[Start EXCERPTED DATA]

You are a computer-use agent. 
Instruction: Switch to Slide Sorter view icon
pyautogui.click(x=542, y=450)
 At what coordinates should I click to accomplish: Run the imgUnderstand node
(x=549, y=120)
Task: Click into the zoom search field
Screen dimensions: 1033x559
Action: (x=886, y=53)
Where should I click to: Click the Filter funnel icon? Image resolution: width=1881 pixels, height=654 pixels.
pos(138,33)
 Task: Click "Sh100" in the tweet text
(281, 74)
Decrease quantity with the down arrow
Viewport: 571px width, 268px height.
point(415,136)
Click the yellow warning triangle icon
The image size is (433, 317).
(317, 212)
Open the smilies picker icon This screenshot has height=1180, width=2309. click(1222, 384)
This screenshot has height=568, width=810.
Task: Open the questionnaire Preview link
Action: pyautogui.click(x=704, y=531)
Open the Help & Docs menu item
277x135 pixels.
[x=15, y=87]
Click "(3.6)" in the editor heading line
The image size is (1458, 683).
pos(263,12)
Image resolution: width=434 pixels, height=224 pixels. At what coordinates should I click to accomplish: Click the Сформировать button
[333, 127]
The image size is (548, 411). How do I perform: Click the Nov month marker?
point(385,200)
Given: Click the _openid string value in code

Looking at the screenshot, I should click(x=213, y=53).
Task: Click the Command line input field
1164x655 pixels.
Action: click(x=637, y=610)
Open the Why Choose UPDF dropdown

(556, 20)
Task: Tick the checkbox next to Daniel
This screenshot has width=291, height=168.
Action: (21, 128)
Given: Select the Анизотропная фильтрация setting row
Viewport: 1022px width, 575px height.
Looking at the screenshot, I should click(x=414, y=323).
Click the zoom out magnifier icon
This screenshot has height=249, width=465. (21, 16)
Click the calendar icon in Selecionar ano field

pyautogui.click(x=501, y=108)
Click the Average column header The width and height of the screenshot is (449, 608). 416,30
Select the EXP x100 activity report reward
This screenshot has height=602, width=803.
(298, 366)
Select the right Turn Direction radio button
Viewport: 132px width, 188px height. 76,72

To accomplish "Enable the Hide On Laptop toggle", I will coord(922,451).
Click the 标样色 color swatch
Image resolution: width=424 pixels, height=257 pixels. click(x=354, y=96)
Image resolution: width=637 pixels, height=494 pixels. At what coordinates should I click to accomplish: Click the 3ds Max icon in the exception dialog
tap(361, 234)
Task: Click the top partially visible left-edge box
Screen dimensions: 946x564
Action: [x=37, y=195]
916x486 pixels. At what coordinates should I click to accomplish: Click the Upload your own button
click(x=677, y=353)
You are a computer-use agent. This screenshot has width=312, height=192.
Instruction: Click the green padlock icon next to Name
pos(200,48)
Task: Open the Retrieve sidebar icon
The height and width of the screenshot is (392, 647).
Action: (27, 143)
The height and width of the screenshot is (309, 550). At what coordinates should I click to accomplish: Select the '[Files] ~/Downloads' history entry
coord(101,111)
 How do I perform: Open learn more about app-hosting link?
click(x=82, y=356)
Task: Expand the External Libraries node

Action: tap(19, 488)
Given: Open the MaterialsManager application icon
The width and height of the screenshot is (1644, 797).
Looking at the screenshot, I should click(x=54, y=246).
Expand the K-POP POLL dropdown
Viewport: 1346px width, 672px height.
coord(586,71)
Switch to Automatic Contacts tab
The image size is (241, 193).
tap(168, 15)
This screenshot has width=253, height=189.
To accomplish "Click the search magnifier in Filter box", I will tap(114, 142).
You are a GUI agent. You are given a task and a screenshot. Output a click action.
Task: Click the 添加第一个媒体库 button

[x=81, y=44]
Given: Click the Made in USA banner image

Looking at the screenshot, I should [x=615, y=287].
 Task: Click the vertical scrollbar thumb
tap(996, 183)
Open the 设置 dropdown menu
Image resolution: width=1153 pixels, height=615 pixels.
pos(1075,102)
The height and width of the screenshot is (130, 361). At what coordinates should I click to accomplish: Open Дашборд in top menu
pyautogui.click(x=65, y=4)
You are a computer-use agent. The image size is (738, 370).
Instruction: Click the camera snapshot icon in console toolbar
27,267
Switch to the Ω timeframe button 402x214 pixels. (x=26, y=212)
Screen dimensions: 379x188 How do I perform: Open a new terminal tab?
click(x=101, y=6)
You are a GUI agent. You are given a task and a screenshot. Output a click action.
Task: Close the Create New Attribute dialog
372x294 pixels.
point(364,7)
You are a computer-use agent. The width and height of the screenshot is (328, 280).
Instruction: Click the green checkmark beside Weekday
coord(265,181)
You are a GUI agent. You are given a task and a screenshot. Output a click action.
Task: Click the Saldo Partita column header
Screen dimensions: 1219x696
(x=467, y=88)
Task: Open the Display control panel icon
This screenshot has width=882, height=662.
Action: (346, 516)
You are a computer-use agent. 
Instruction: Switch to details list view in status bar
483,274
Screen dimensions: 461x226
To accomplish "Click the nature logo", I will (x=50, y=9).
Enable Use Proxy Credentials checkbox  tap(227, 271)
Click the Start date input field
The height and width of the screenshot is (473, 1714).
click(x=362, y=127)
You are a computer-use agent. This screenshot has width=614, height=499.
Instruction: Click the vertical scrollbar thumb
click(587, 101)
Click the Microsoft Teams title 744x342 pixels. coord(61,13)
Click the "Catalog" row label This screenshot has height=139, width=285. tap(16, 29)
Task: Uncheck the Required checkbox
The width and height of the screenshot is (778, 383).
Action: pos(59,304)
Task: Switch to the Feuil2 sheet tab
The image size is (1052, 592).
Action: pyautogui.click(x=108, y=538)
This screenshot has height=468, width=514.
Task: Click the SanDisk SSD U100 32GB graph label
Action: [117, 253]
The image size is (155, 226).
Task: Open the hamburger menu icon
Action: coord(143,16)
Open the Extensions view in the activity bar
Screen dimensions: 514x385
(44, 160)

[End EXCERPTED DATA]

EXERCISE PROMPT - Copy the rows from the line containing "Open the 设置 dropdown menu" through the line containing "click(587, 101)", changing every "Screen dimensions" to "Screen size" and leaving everything else as it is.

THE COMPLETED TASK -
Open the 设置 dropdown menu
Image resolution: width=1153 pixels, height=615 pixels.
pos(1075,102)
The height and width of the screenshot is (130, 361). At what coordinates should I click to accomplish: Open Дашборд in top menu
pyautogui.click(x=65, y=4)
You are a computer-use agent. The image size is (738, 370).
Instruction: Click the camera snapshot icon in console toolbar
27,267
Switch to the Ω timeframe button 402x214 pixels. (x=26, y=212)
Screen size: 379x188 How do I perform: Open a new terminal tab?
click(x=101, y=6)
You are a GUI agent. You are given a task and a screenshot. Output a click action.
Task: Close the Create New Attribute dialog
372x294 pixels.
point(364,7)
You are a computer-use agent. The width and height of the screenshot is (328, 280).
Instruction: Click the green checkmark beside Weekday
coord(265,181)
You are a GUI agent. You are given a task and a screenshot. Output a click action.
Task: Click the Saldo Partita column header
Screen size: 1219x696
(x=467, y=88)
Task: Open the Display control panel icon
This screenshot has width=882, height=662.
Action: (346, 516)
You are a computer-use agent. 
Instruction: Switch to details list view in status bar
483,274
Screen size: 461x226
To accomplish "Click the nature logo", I will (x=50, y=9).
Enable Use Proxy Credentials checkbox  tap(227, 271)
Click the Start date input field
The height and width of the screenshot is (473, 1714).
click(x=362, y=127)
You are a computer-use agent. This screenshot has width=614, height=499.
Instruction: Click the vertical scrollbar thumb
click(587, 101)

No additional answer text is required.